Compiling OCaml in Depth

We will begin with an overview of how OCaml is compiled. We will see that a boot OCaml system is used to compile the OCaml system you have on your machine.

The second part is how C and assembly language are compiled, and where the C and assembly language compilers get invoked.

Then we will discuss how cross-compilation typically works in the C language.
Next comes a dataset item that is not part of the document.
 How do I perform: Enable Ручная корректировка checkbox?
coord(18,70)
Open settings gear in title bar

Finally we’ll use the understanding we’ve gained for how one OCaml system compiles another system to understand how cross-compilation works in OCaml.

How OCaml is compiled

In this section we will walk through the source code for OCaml at https://github.com/ocaml/ocaml/tree/4.13.

Note

Parts of the explanation below comes from https://github.com/ocaml/ocaml/blob/4.13/BOOTSTRAP.adoc

Let’s start with the boot/ directory:

boot
├── menhir
│   ├── menhirLib.ml
│   ├── menhirLib.mli
│   ├── parser.ml
│   └── parser.mli
├── ocamlc
└── ocamllex

Both boot/ocamlc and boot/ocamllex are OCaml bytecode files. OCaml bytecode is a machine language code for a very simple virtual machine called the Caml Virtual Machine (or Zinc Machine).

ocamllex is the token lexer. If we could run ocamllex then we could take a .ml OCaml source file and emit OCaml tokens (ex. =) and keywords (ex. module) that could be consumed by the OCaml parser parser.ml and its runtime library menhirLib.ml. The end result would be an abstract syntax tree called a Parsetree from a single .ml source file.

ocamlc is the bytecode compiler. If we could run ocamlc then we could take any .ml source code and generate more bytecode.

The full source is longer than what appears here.